1pro chicken — A Franchise's Full Digital Cycle

When the chicken franchise first reached out, all they had was a bundle of menu photos the store owners had been swapping over KakaoTalk and a vague ambition. Six weeks later, we handed over 6 logo variants, a menu database, 3 design mockups, and a live website.

The Start: A Single KakaoTalk Screenshot

1pro chicken is a small franchise based in Busan. Twelve stores, twenty menu items, and an average of three staff per store including the owner. They knew they needed a website, but when they got an outsourcing quote, the starting price was 6 million won with a separate monthly maintenance fee — roughly an entire month’s revenue for the store owners.

The CEO sent us a KakaoTalk screenshot of a menu photo collection and asked, “Can you somehow make this look nice?”

Week 1: Gap Analysis

Instead of a quote, we started with interviews. Three store owners, one person from headquarters, and two prospective franchisees. What we learned:

  • Whenever the menu changes, store owners call headquarters to report it — photo updates take up to a week
  • Prospective franchisees look at store locations and menu prices first
  • Headquarters wants “brand consistency,” but the store owners want “to use photos of my own store”

We realized in the very first week that this wasn’t just about building a website — we had to redesign the flow of information between headquarters and the store owners.

— Mingyu Park, FE

Weeks 2–3: Building Brand Assets

Creating the logo took longer than expected. We started with two forms — emblem (a circular crest) and simple (an icon) — and ended up organizing 6 variants including vertical/horizontal and color/monochrome versions.

Why as many as 6: Business cards are horizontal, store signs are vertical, the mobile app icon is a square emblem, black-and-white receipt printing is the monochrome simple version… If you don't make them all at once, the store owners have to ask headquarters every single time. "Design big once, use small many times."

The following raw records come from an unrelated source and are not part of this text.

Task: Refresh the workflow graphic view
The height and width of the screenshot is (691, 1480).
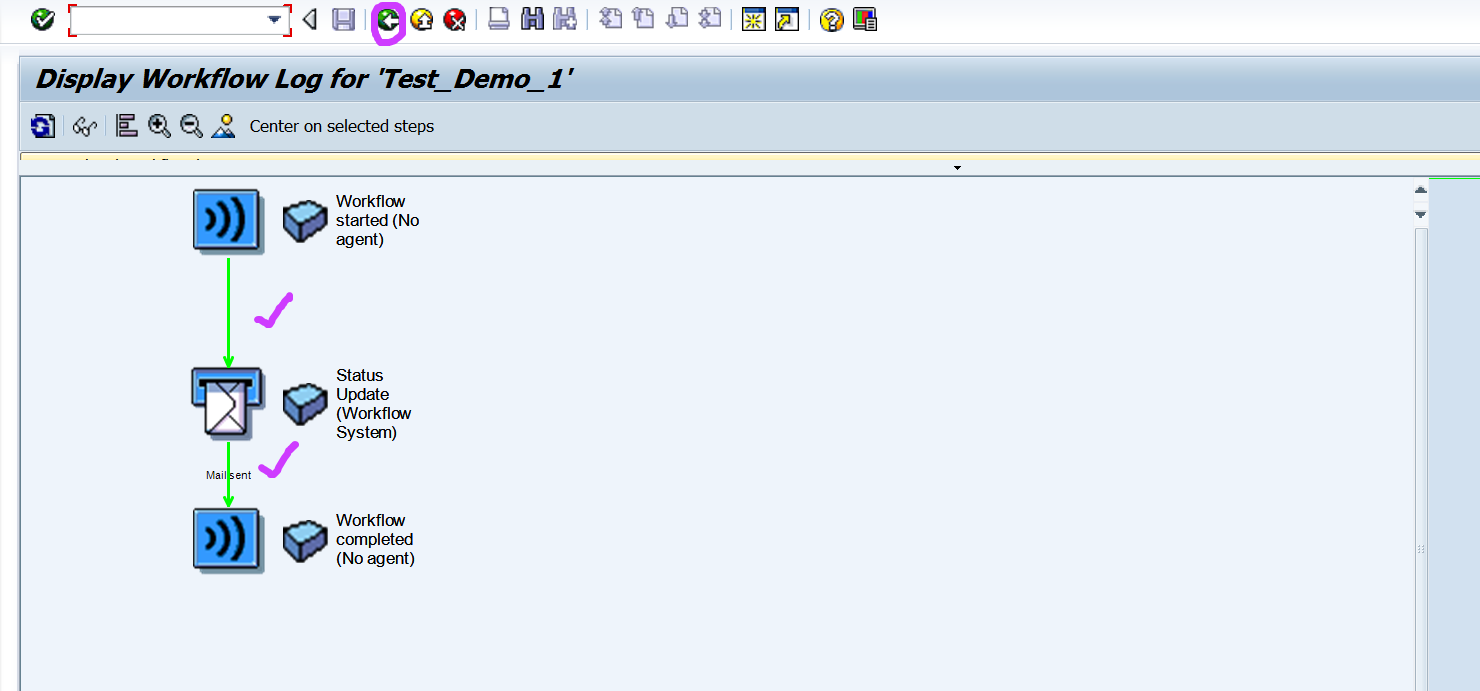Action: tap(41, 126)
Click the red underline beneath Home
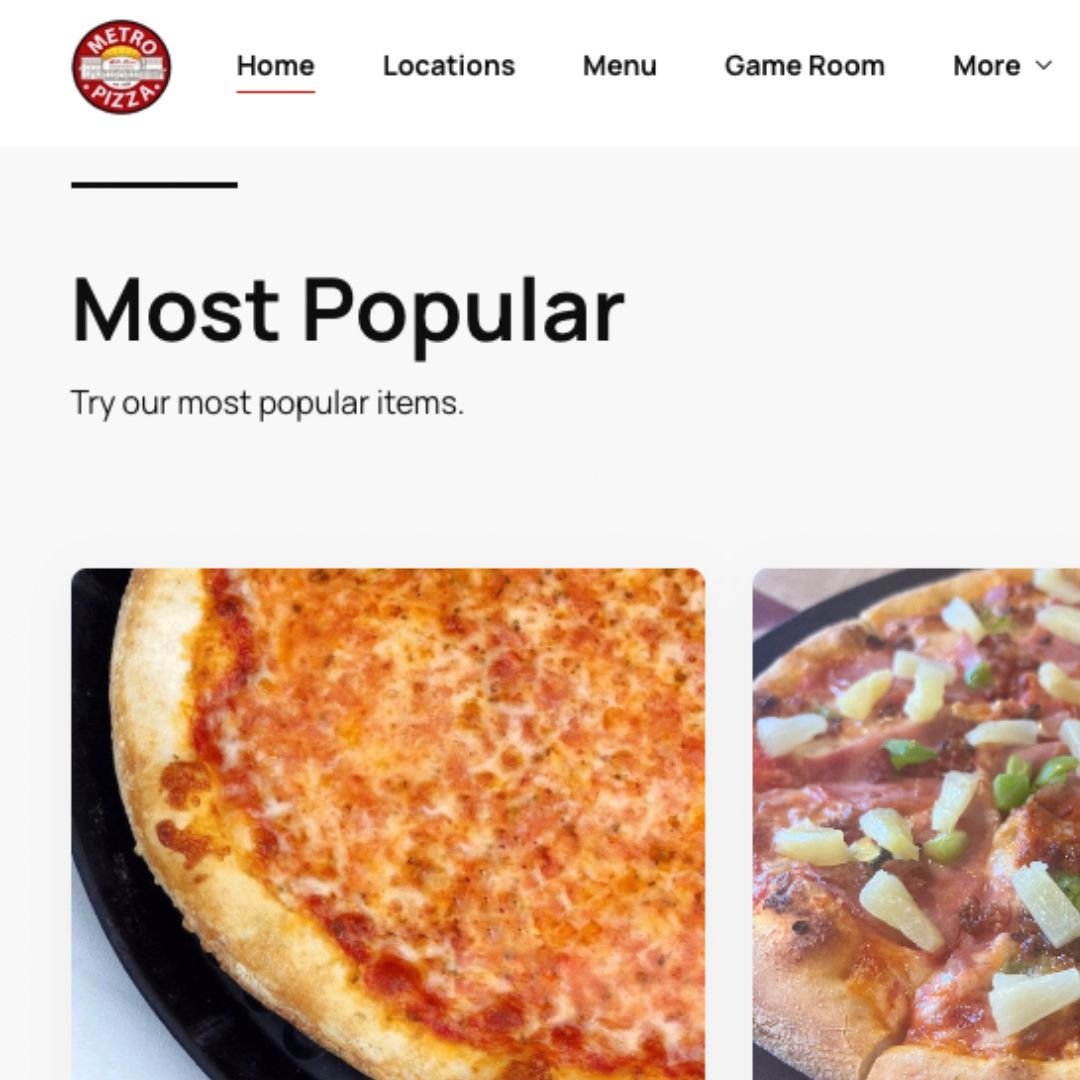The width and height of the screenshot is (1080, 1080). click(276, 91)
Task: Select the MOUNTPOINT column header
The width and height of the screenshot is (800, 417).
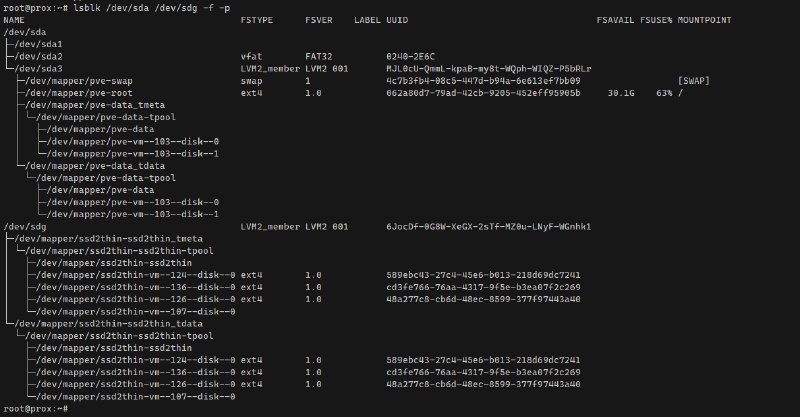Action: [x=704, y=20]
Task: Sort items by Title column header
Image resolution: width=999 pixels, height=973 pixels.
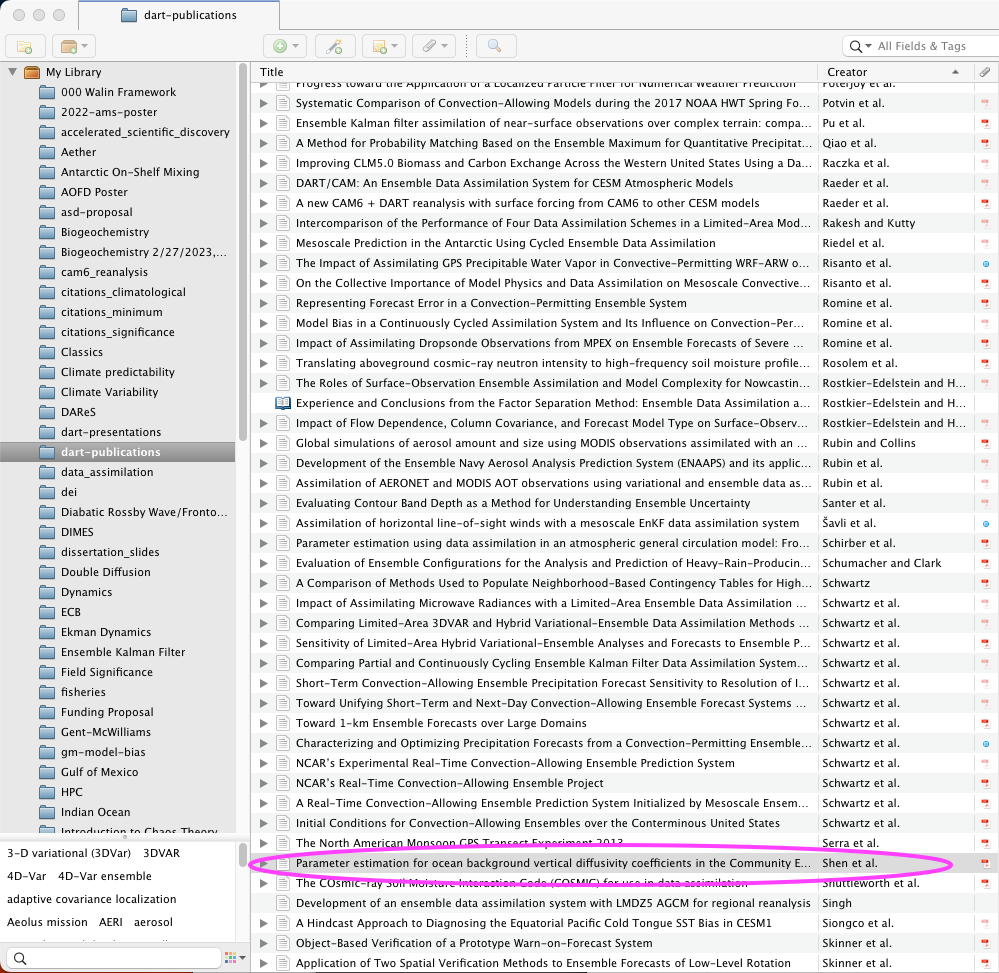Action: (530, 72)
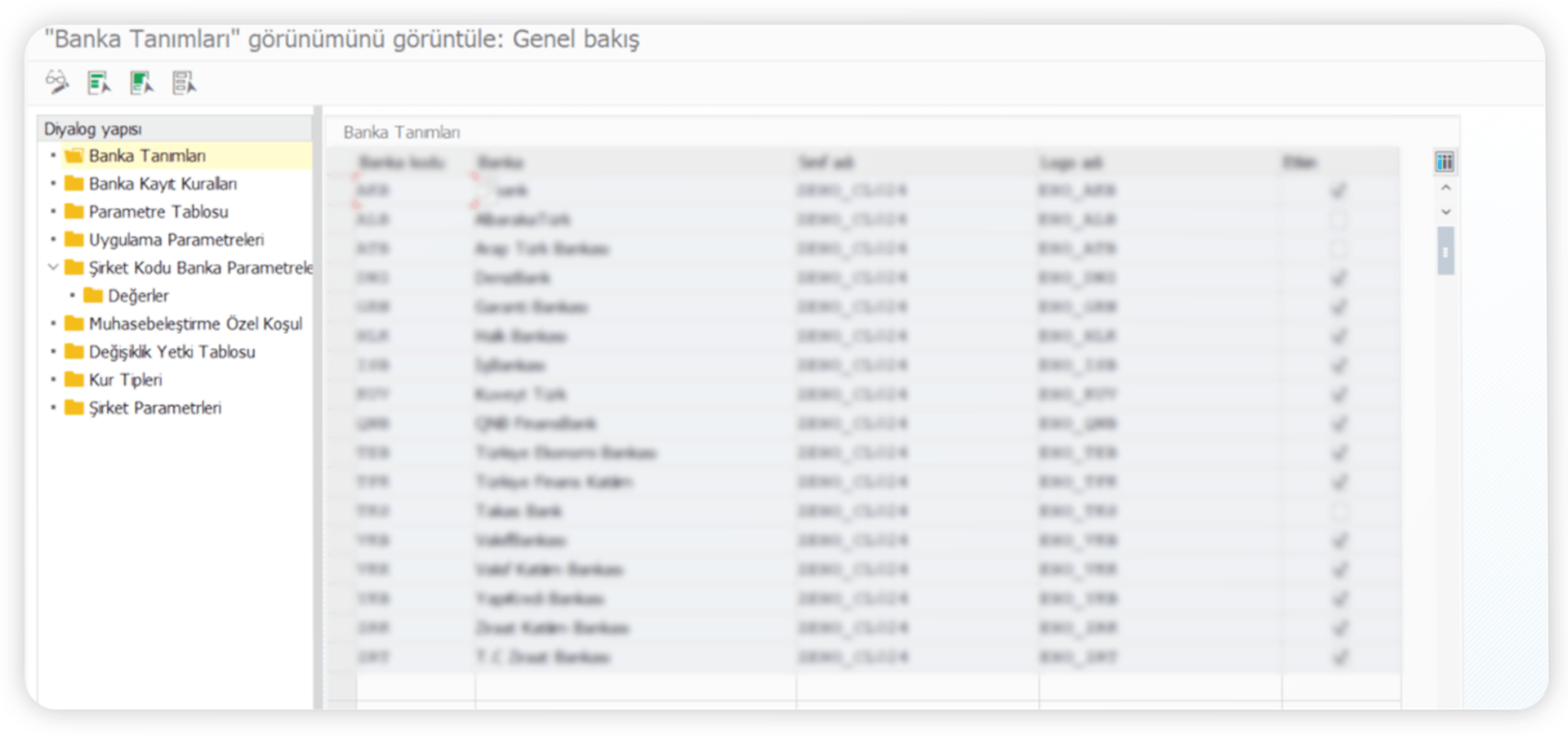The width and height of the screenshot is (1568, 740).
Task: Click the Select Block toolbar icon
Action: point(141,82)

We organized the menu data in a Notion database. Nine chicken items, eleven sides. Each entry had 12 fields including name, price, calories, description, photo, allergy information, and per-store availability.

Week 4: Three Mockups

Because headquarters and the store owners disagreed, we presented 3 mockups:

  • Sample 01 — Headquarters’ unified version. One main color, the brand font, store photos disabled
  • Sample 02 — Store owners’ freedom version. Per-store photos exposed, headquarters guidelines minimized
  • Sample 03 — The compromise. A headquarters brand header + a separate store-owner section

The final choice was Sample 03 — a structure that clearly separates the areas headquarters owns (brand, menu data) from the areas store owners own (store photos, business hours).

Weeks 5–6: Going Live with D-SKET

Because all the content was already in Notion, building the site with the D-SKET web builder took exactly 1 hour and 47 minutes — including domain connection, automatic SSL issuance, and auto-generation of per-store pages.

All we had to give the store owners was edit access to the Notion page. “To change a photo, just swap the image in Notion.” For headquarters, we provided a per-store activity dashboard.

Now

Two months after launch, the store owners’ average menu-photo update cycle dropped from one week → 1.5 days. Headquarters’ “please send me a photo” KakaoTalk messages have nearly vanished, too.

Franchise inquiries in the first month after launch were 3x the usual. The most-viewed pages were, as expected, “store locations” and “menu prices” — exactly what we’d heard in the interviews.

Total cost: Logo work + mockups + menu-data organization + site construction came to about 30% of the outsourcing quote. More than half of that was interview and planning cost; the actual site build was just the D-SKET web builder license plus a little customization.